====== Given data

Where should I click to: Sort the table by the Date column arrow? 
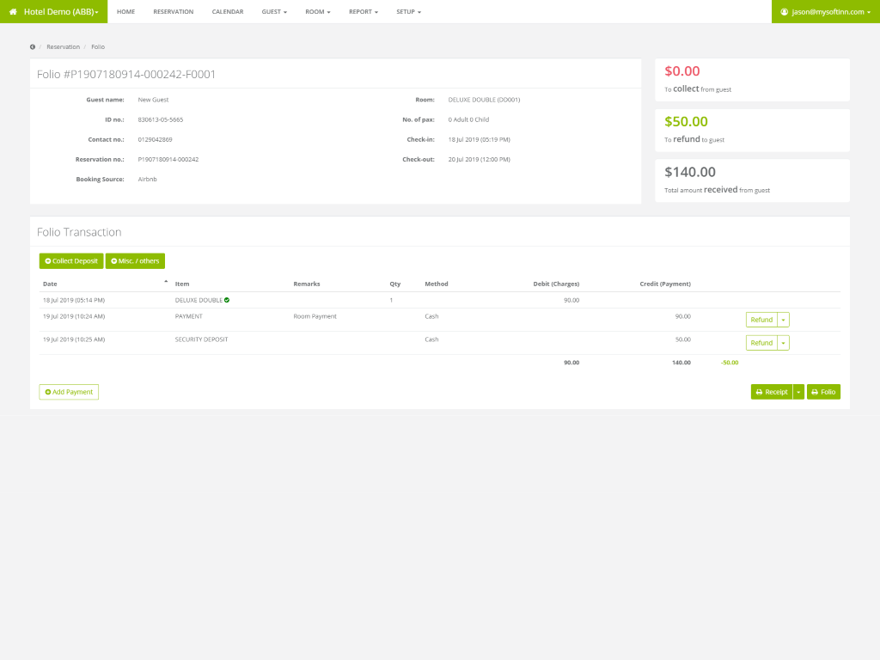[x=166, y=282]
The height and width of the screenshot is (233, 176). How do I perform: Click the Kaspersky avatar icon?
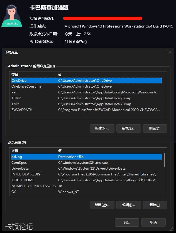point(12,15)
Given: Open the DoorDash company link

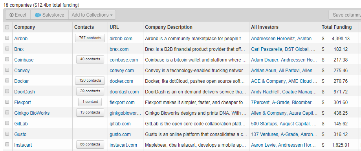Looking at the screenshot, I should coord(24,92).
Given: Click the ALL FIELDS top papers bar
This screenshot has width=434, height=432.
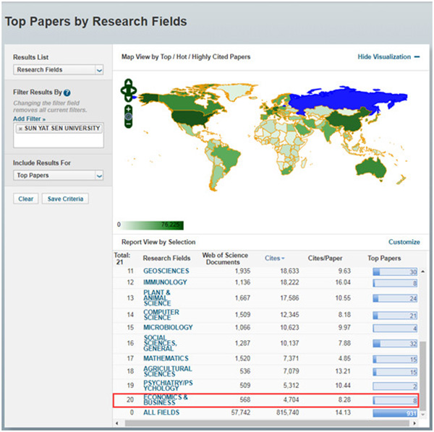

============

| About this task |
Could you set down the material above word for word while dropping its pictures?

| Solved exercise |
Where should I click to: Sort the table by the Date column arrow? 
[x=166, y=282]
The height and width of the screenshot is (233, 176). How do I perform: Click the Kaspersky avatar icon?
point(12,15)
Given: Open the DoorDash company link

Looking at the screenshot, I should coord(24,92).
Given: Click the ALL FIELDS top papers bar
This screenshot has width=434, height=432.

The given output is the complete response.